**Task goal**
Leave out the pictures and output exactly the lines below from the one with "You are a computer-use" down to the one with "Bookmark this page using the bookmark icon", both of them included.

**Stored data**
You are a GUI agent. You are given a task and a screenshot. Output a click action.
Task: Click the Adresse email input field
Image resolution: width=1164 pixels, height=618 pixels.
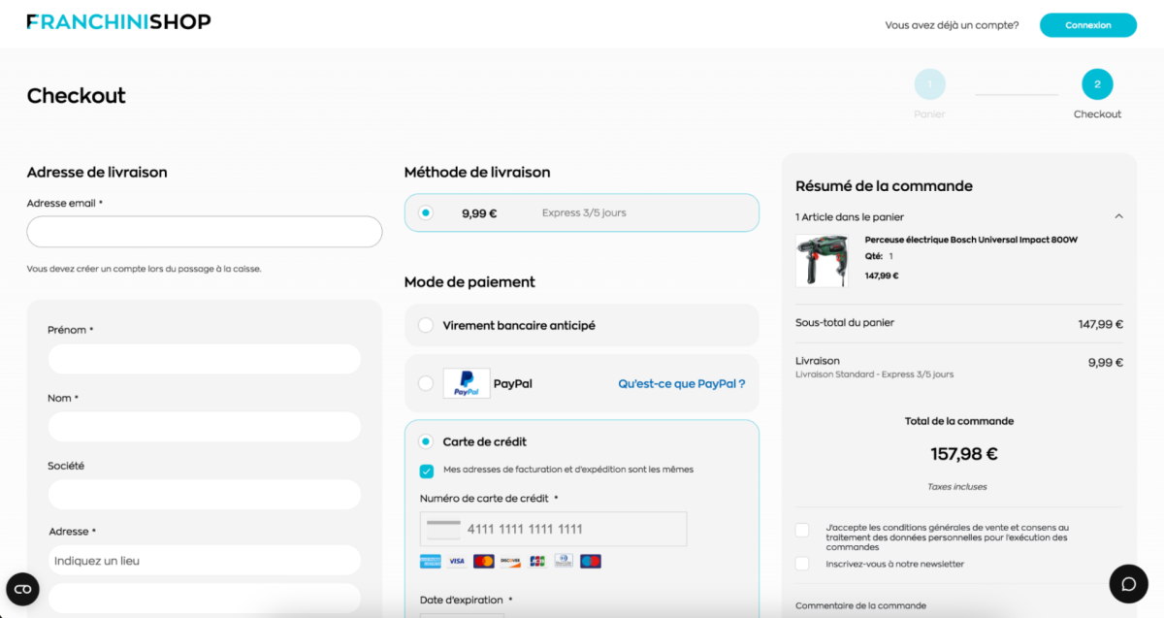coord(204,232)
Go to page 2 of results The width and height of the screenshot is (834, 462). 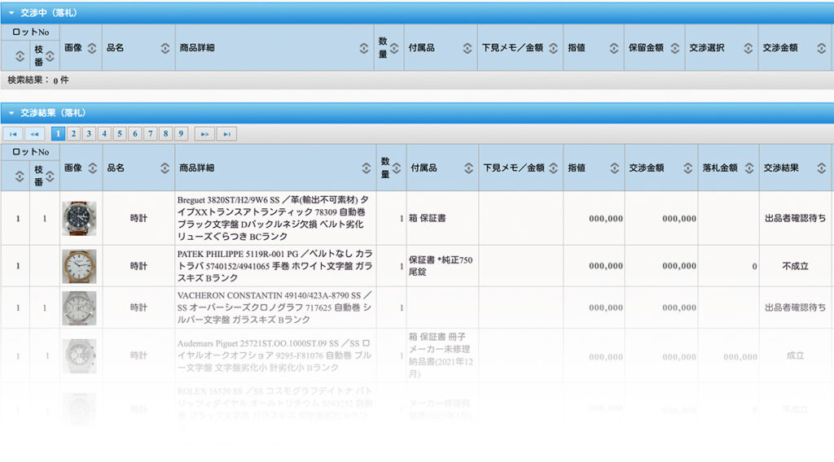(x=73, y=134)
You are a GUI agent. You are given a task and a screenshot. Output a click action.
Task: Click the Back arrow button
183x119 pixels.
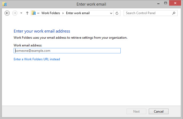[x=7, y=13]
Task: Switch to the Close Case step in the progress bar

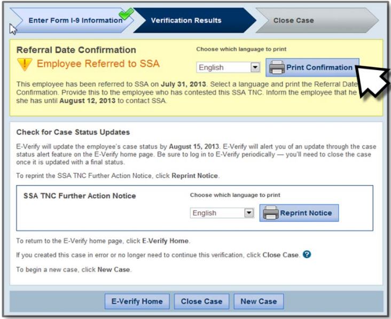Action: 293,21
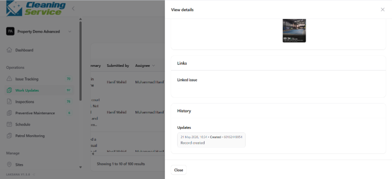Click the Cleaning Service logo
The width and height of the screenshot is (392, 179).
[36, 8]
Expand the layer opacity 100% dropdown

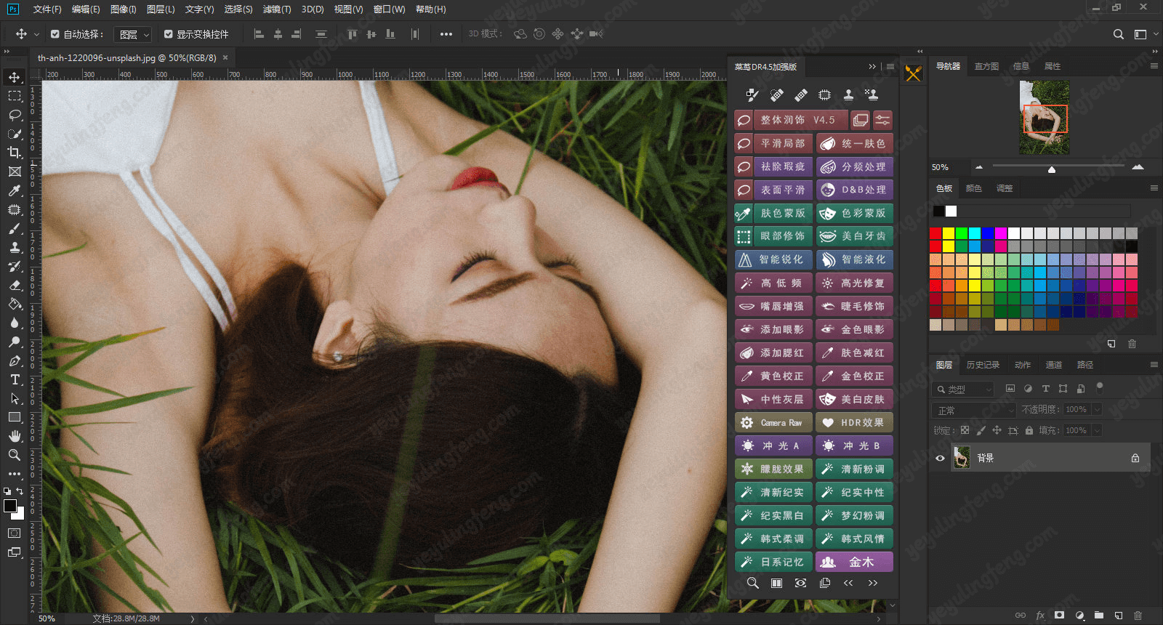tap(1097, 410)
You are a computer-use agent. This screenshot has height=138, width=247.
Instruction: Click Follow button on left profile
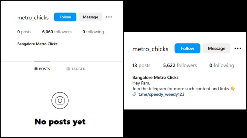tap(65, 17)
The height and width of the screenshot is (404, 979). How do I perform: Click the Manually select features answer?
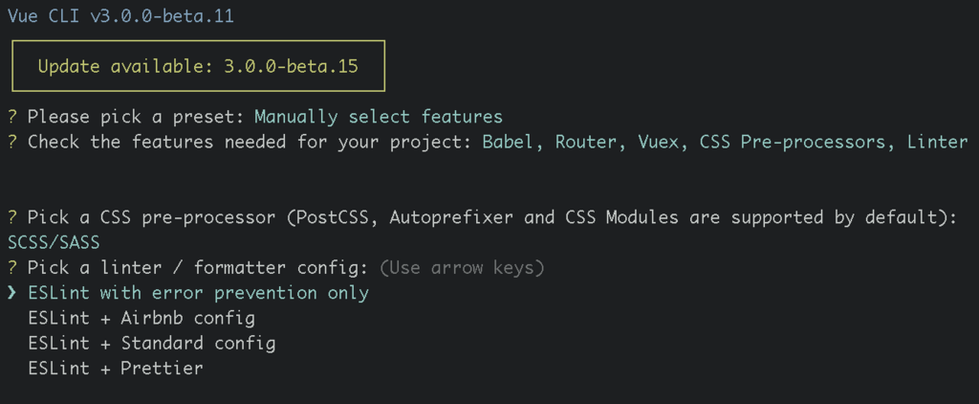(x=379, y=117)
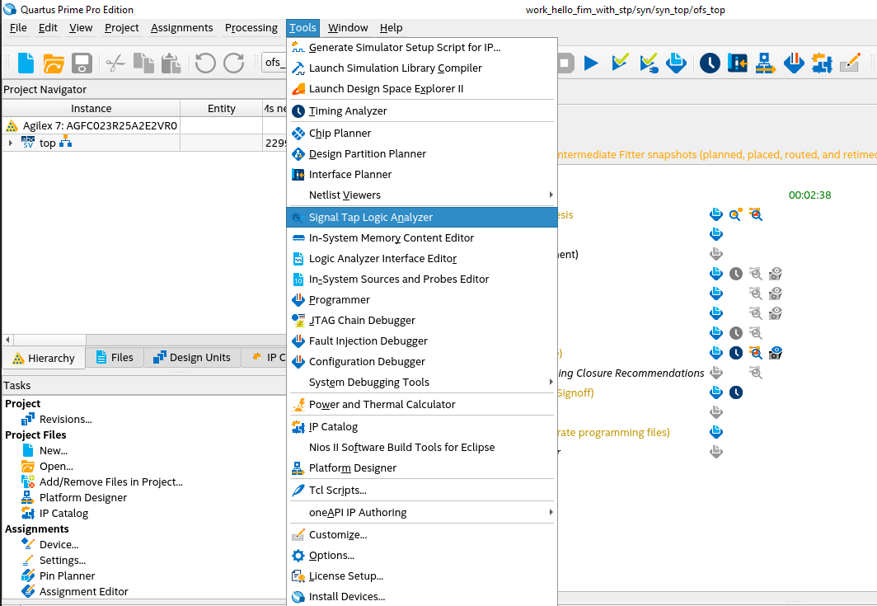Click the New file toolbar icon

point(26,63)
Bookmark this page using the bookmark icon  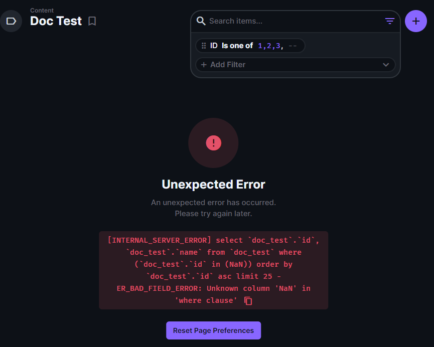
* * *
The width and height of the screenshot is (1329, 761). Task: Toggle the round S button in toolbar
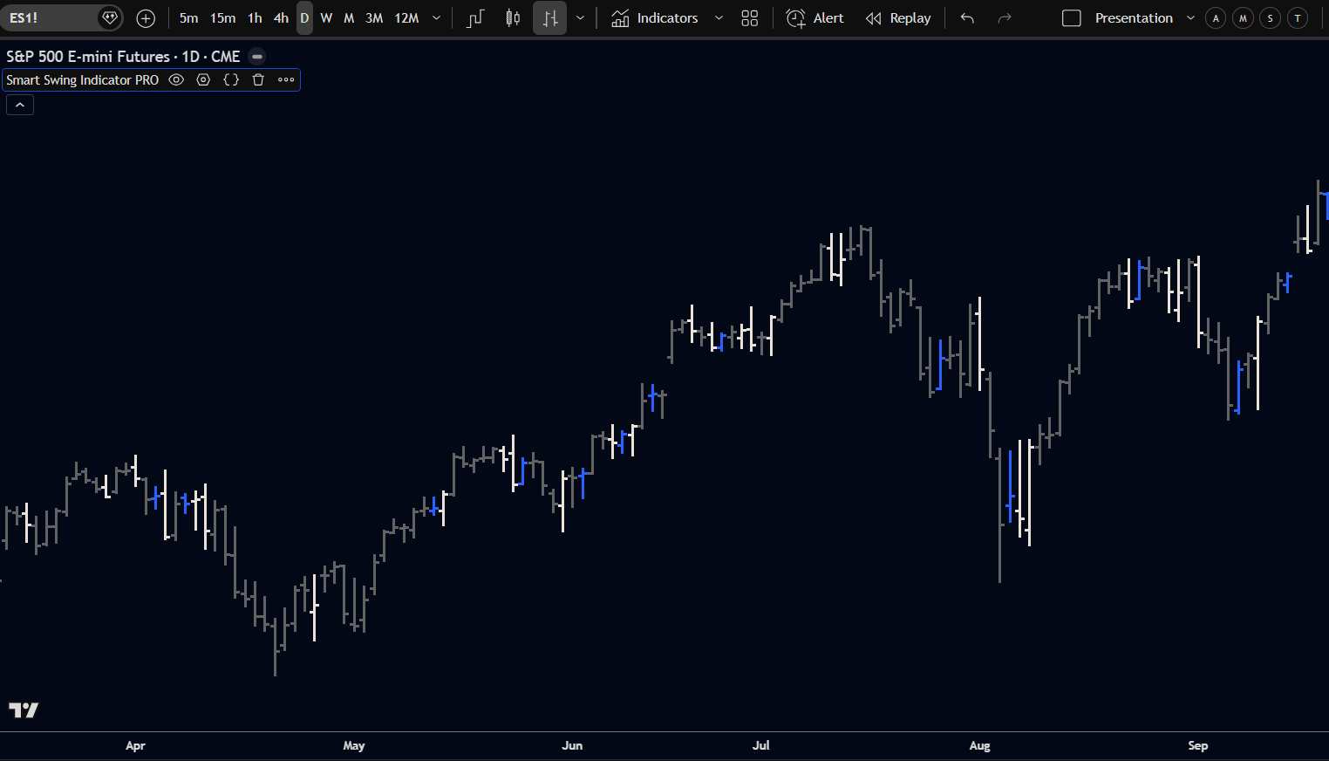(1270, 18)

**Answer below**
You are a computer-use agent. This screenshot has height=138, width=247.
Instruction: Click Follow button on left profile
tap(65, 17)
The height and width of the screenshot is (404, 979). How do I perform: Click the Manually select features answer?
(x=379, y=117)
Click the New file toolbar icon

point(26,63)
Bookmark this page using the bookmark icon  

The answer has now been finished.